### TASK OBJECTIVE
Turn the rows, from the start of the rows up to and including the line with "coord(204,34)", into a two-column CSV with the headers instruction and location. Give one line for each row, put each value in its own quoted field with line breaks replaced by spaces, and leave the pictures out.

Item position rows:
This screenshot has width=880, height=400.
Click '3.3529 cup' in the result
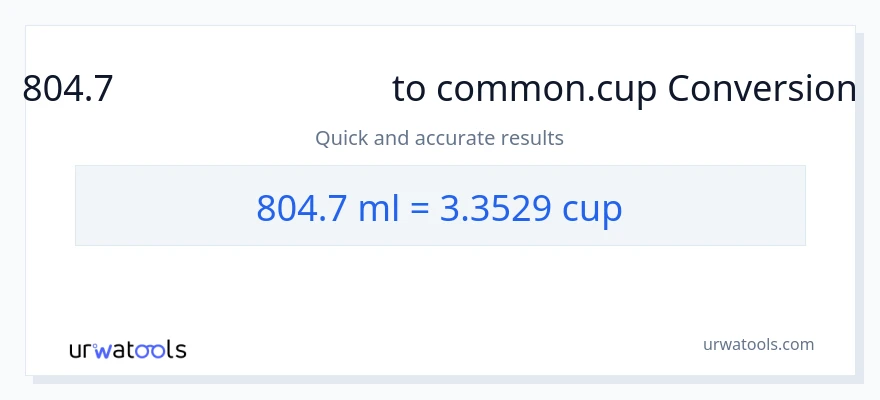531,207
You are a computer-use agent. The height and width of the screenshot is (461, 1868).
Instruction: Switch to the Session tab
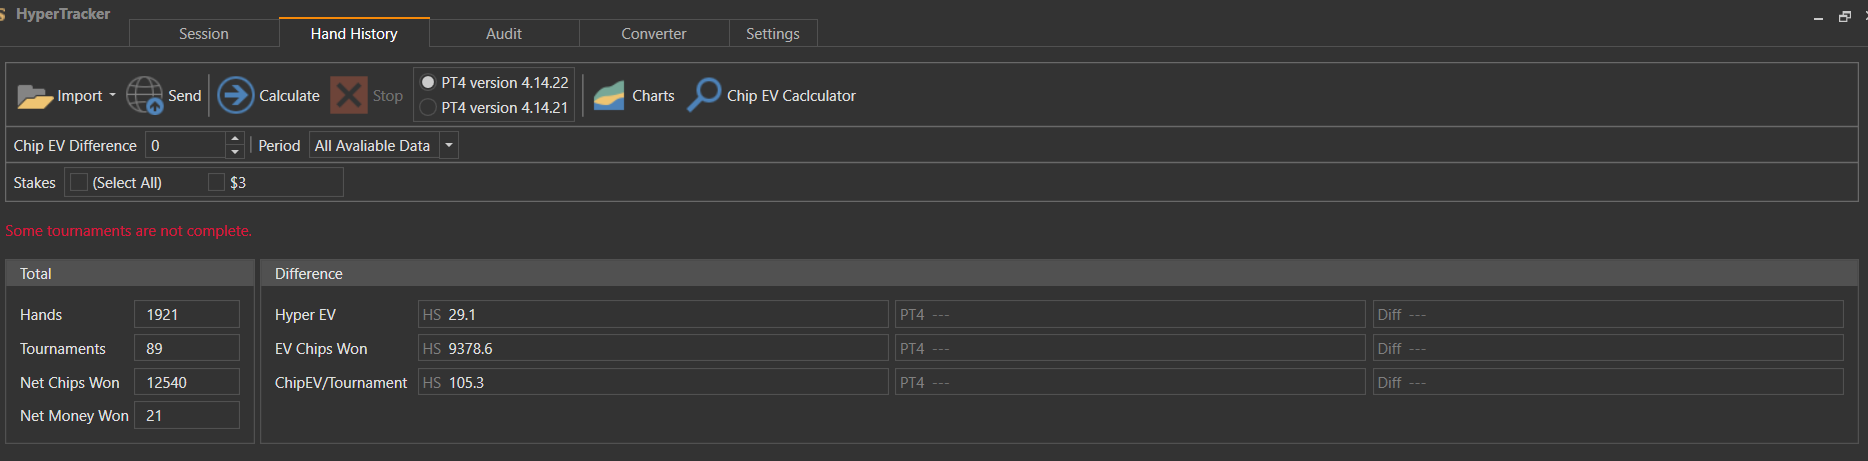coord(204,34)
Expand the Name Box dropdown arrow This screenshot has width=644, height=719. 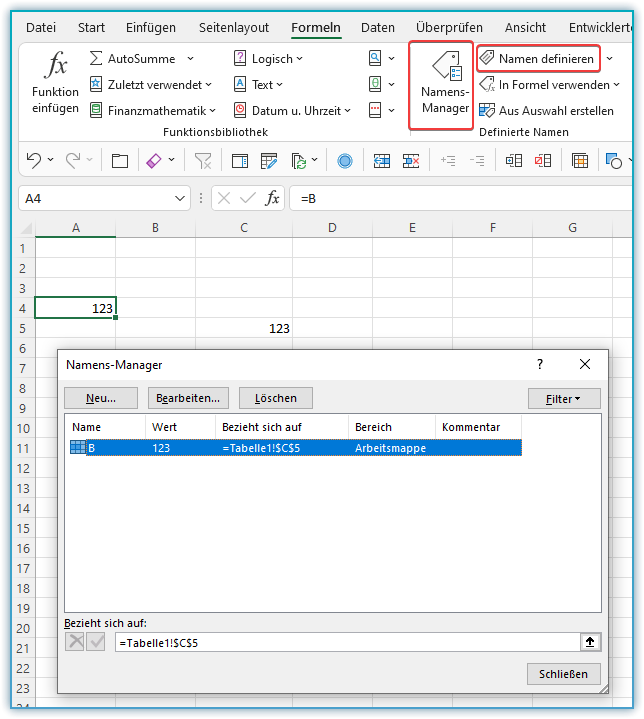click(x=180, y=198)
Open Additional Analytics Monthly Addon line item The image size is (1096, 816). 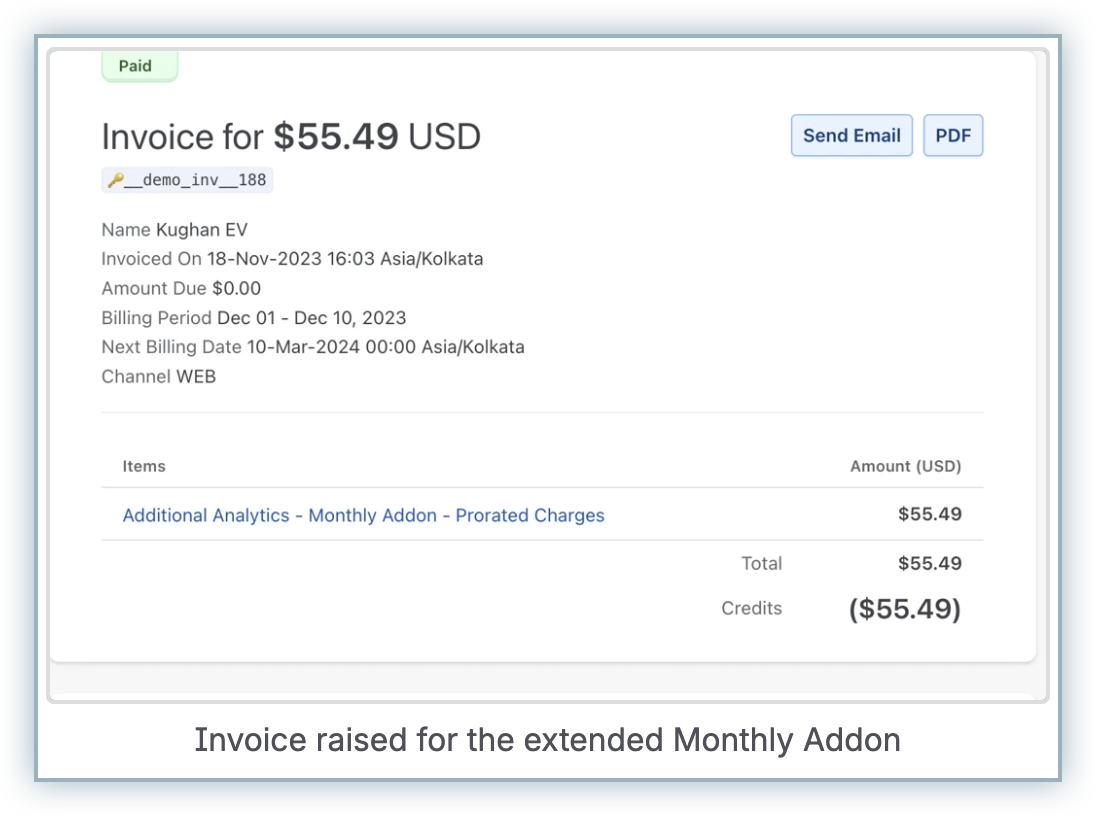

### CORRECT ANSWER
instruction,location
"This screenshot has width=880, height=400. Click '3.3529 cup' in the result","531,207"
"You are a computer-use agent. The height and width of the screenshot is (461, 1868). Instruction: Switch to the Session tab","coord(204,34)"